Create the Cheese Sauce
In a large, heavy saucepan, melt butter over medium heat. Whisk in flour and cook for 1-2 minutes to create a roux, stirring constantly to eliminate raw flour taste. Gradually add half-and-half and heavy cream while whisking continuously to prevent lumps from forming. Cook mixture for 3-5 minutes until it begins to thicken slightly.
Add seasoning salt, black pepper, garlic powder, and nutmeg to the sauce. Remove from heat and gradually stir in 2 cups sharp cheddar, mozzarella, half the smoked cheddar, Monterey Jack, and Parmesan cheese, stirring until completely melted and smooth.
Assemble the Casserole
In a large bowl, combine the cooked pasta with beaten eggs, mixing thoroughly to coat each piece. This creates the signature custard-like texture when baked. Pour the cheese sauce over the pasta and egg mixture, stirring until evenly combined.

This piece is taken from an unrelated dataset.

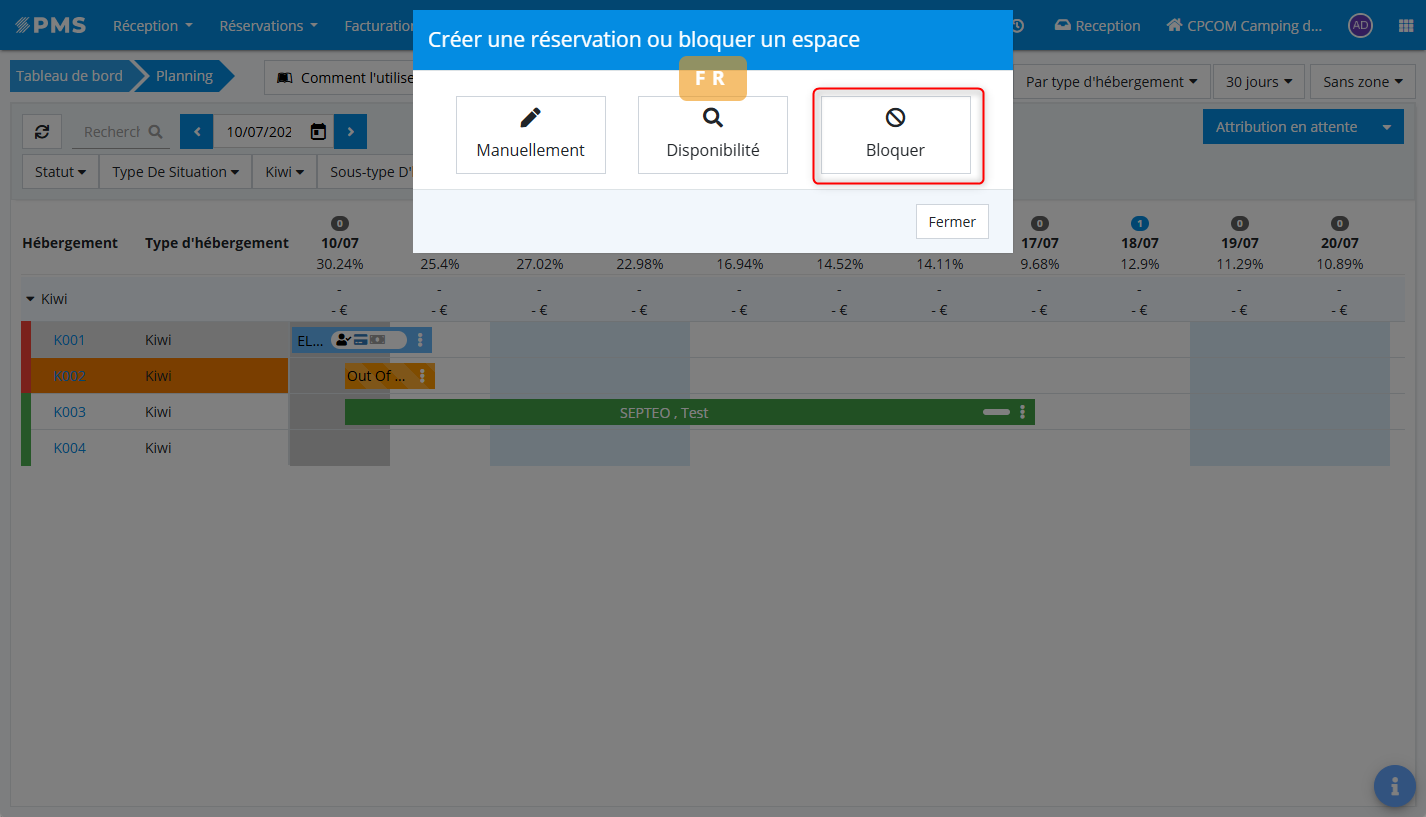The width and height of the screenshot is (1426, 817).
Task: Select the Bloquer option
Action: point(895,135)
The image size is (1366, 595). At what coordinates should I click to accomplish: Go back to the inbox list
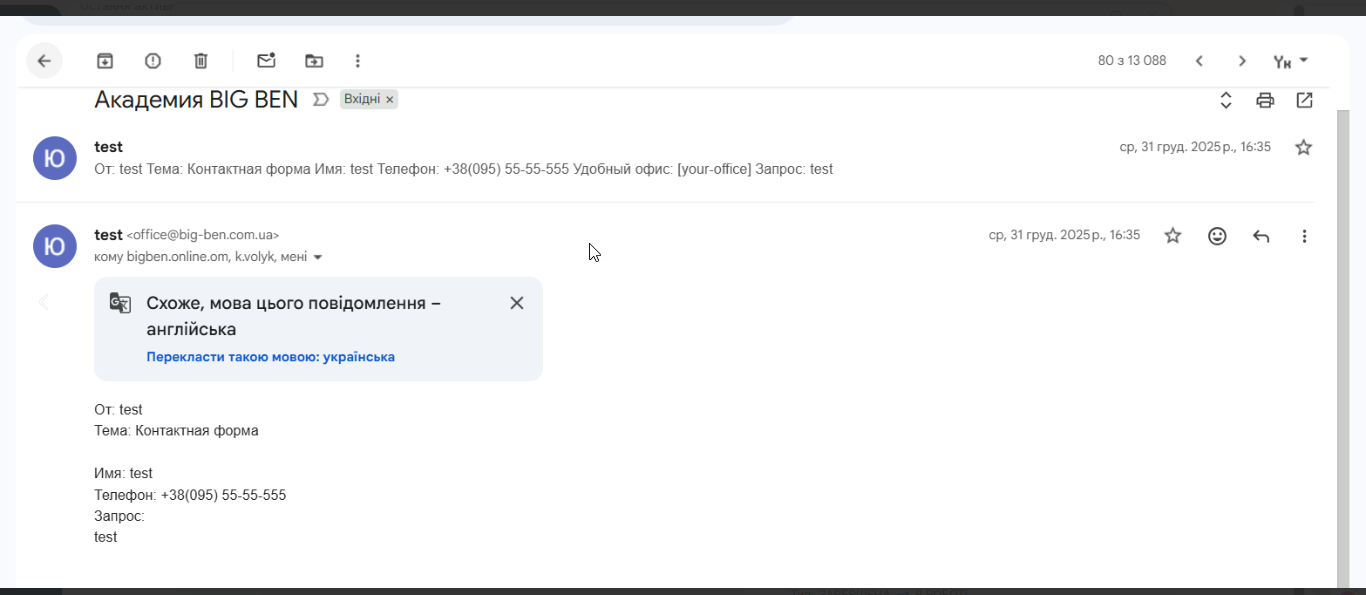coord(44,61)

Transfer the mixture to the prepared baking dish, spreading evenly. Top with remaining sharp cheddar and smoked cheddar cheese. For the breadcrumb topping, combine panko breadcrumbs with melted butter and sprinkle over the cheese layer.
Bake to Perfection
Dust the top lightly with smoked paprika for color and flavor. Bake for 35-45 minutes until the top is golden brown and the center is set but still slightly jiggly. The casserole will continue to firm up as it cools, so avoid overbaking which can cause dryness.